Set up your system

FaceReader is a user friendly package which helps automate your research. It offers the possibility to use different input sources and system preferences. FaceReader achieves the best performance if it gets a good (video) image. Both the placement of the camera and the lighting of the subject’s face are of crucial importance in obtaining reliable classification results. You might wonder how to set-up your system for the best results?

Video, camera, infrared recording, or image 

FaceReader can be used with different input sources. You can upload still images for analysis, or analyze facial expressions from video, using a pre-recorded file. When analyzing from video, you can choose an accurate frame-by-frame mode or skip frames for high-speed analysis. You can also switch to an USB webcam or IP camera where FaceReader enables you to analyze live and record the video and audio simultaneously. 

In FaceReader 8, it is now possible to analyze infrared (IR) recordings. This allows use of FaceReader in areas with low light conditions. 

If you plan to analyze multiple videos, you can analyze them all at one time. Once you have selected the videos, the software does the work for you. 

Choose your system preferences

The software can quickly detect interesting episodes, even in long series of events. You can choose to analyze the whole video or only parts of it. Moreover, when using the Project Analysis Module, you can add markers to interesting events. The Project Analysis Module allows you to compare groups. For example, compare the results of one group (commercial 1 - female) to another group (commercial 1 - male).

Light and movement are important

The best results are achieved using diffused frontal lighting on the test participant; Noldus offers illumination for optimization of your set-up. You can follow the emotions of your test participants if their orientation, movement, and rotation is within certain limits.

In the behavioral research blog posts about how to use FaceReader, you'll find 5 tips to get started, or to optimize your facial expression analysis.

Automatic calibration

When desired, you can use the automatic calibration to tailor the analysis of facial expressions to a specific person. You can either run the calibration before the analysis or continuously during the observation. Check out the easy calibration in version 6 below.

The individual calibration function enables the correction of person specific biases towards a certain emotional expression. A calibration model can be created using live camera input, or images or video of the test participant showing a neutral expression.

Using FaceReader with Site Licenses

The Site License Manager is a program to manage your licenses of FaceReader via your own server. Why use it? The main benefit is that you no longer need a hardware key to use the software. A secured login will give you access to your projects. Furthermore, you can login at any time and on any computer on the network. This enables you to work together with others on a project from a distance. 

The Site License Manager shows how many licenses you have, how many are in use, and when each license type expires. It distinguishes two types, Basic and Full. 

Basic license:

  • FaceReader
  • Project Analysis Module

Full license:

  • FaceReader
  • Project Analysis Module
  • Action Unit Module
  • Remote PPG Module


The basic and full licenses are available for 2 or more authorizations.

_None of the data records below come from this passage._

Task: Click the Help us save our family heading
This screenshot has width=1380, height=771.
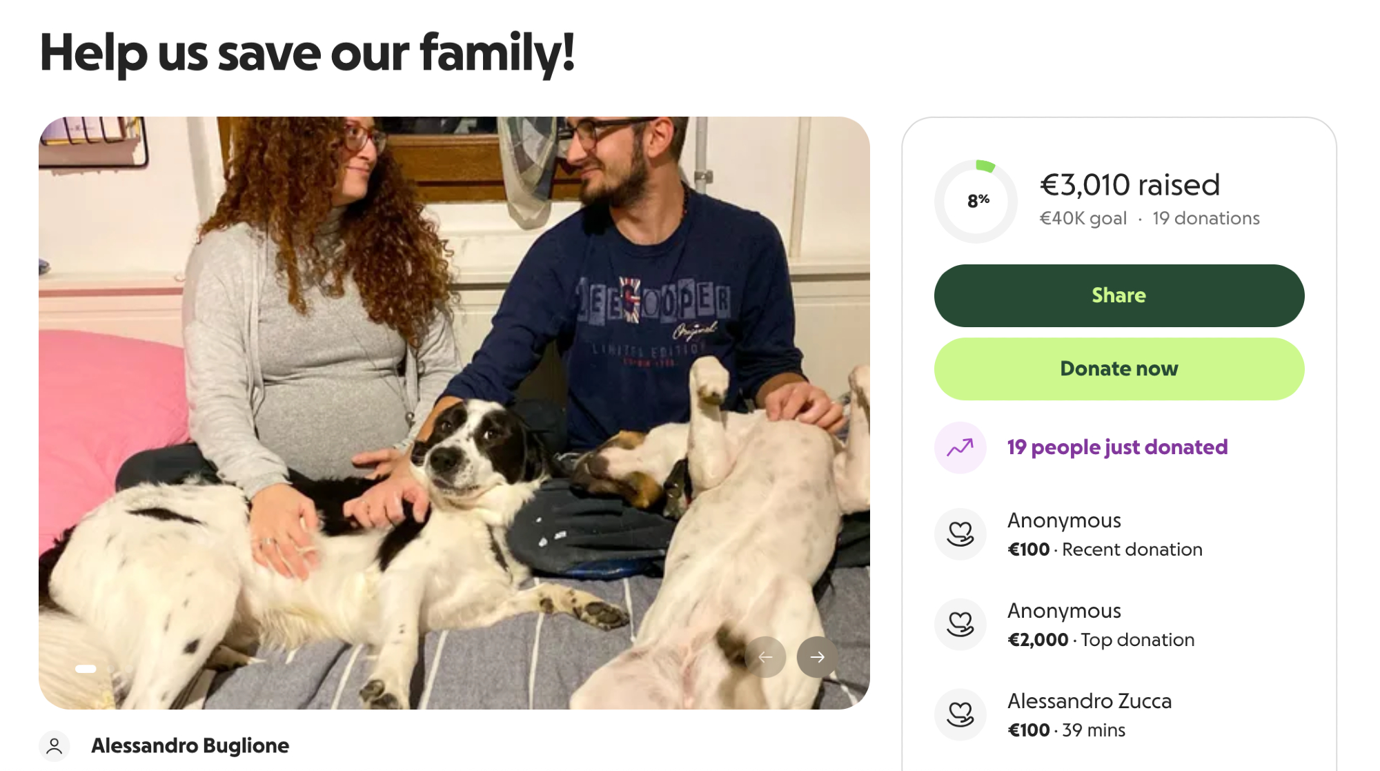Action: pyautogui.click(x=307, y=52)
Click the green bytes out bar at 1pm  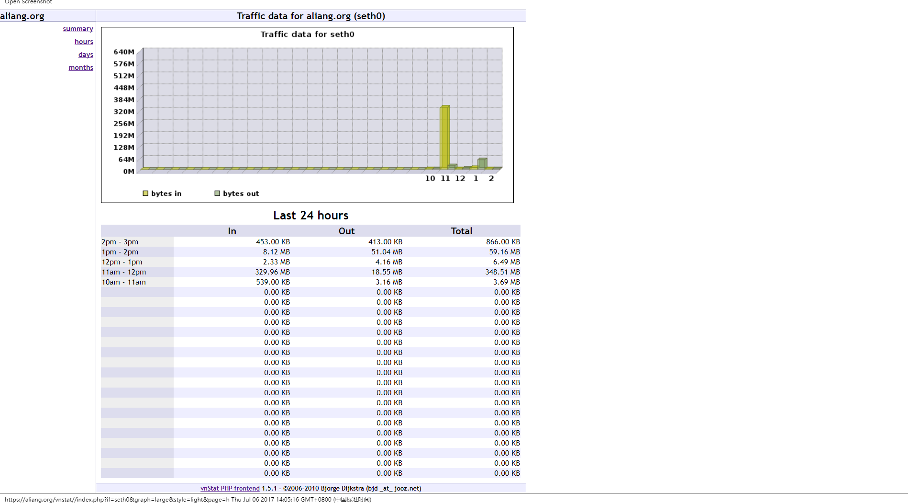pyautogui.click(x=482, y=163)
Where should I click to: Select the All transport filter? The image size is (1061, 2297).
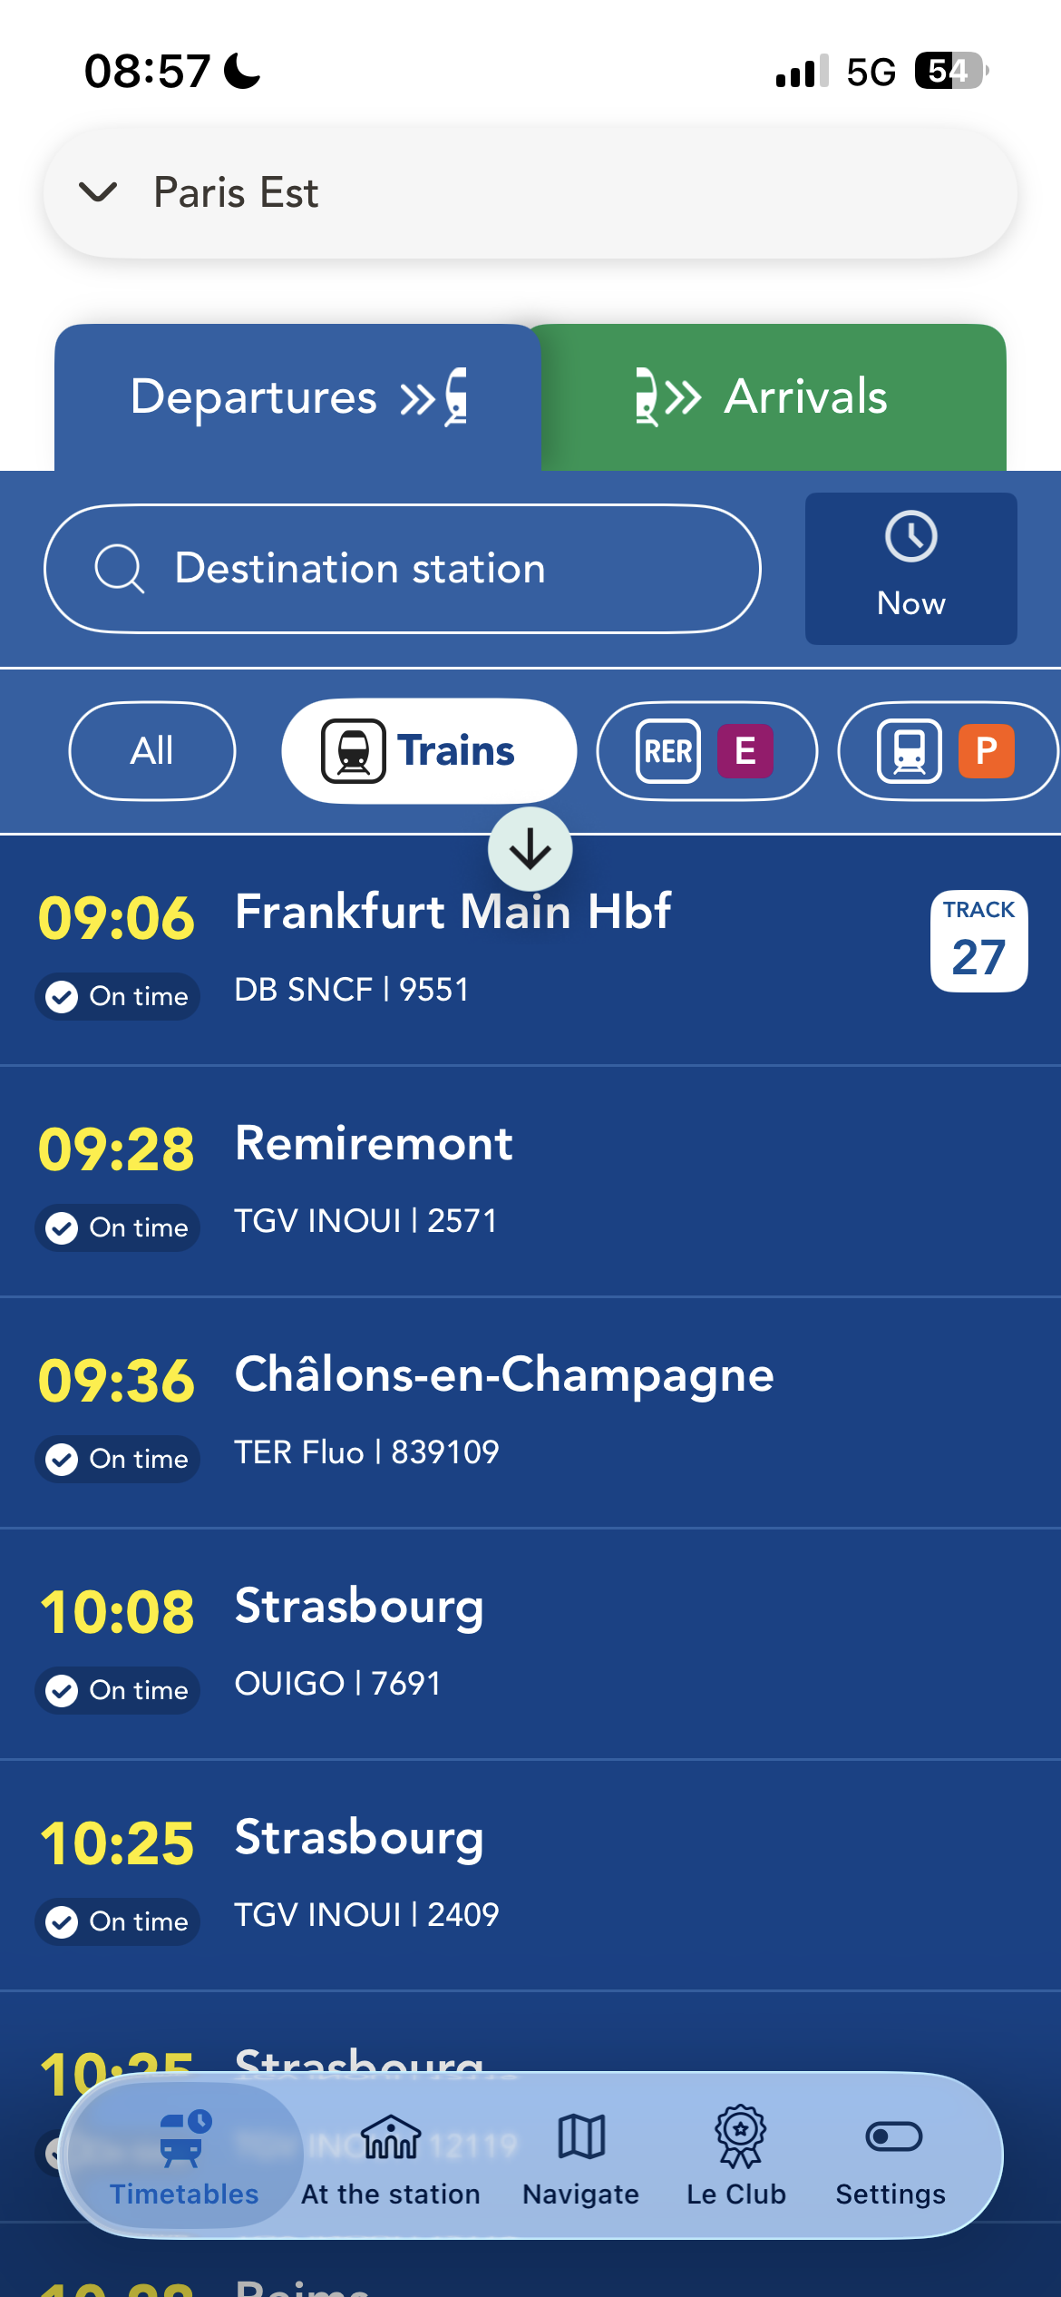click(151, 751)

Easy integration with other programs

FaceReader data can be exported to other programs. You can export both the detailed and the state log including data about image quality and key point coordinates. There is a FaceReader API to enable a direct link between FaceReader and another program. Also, FaceReader works perfectly with The Observer XT, creating an integrated solution to study behavior, emotions, and physiological responses.  

This offers a unique solution for synchronization, integration, and analysis of FaceReader data with other data, including but not limited to physiological data, screen captures, and eye tracking data. This compatibility enables you to perform multimodal measurements: what user interface is the test participant looking at or which image is triggering an emotion?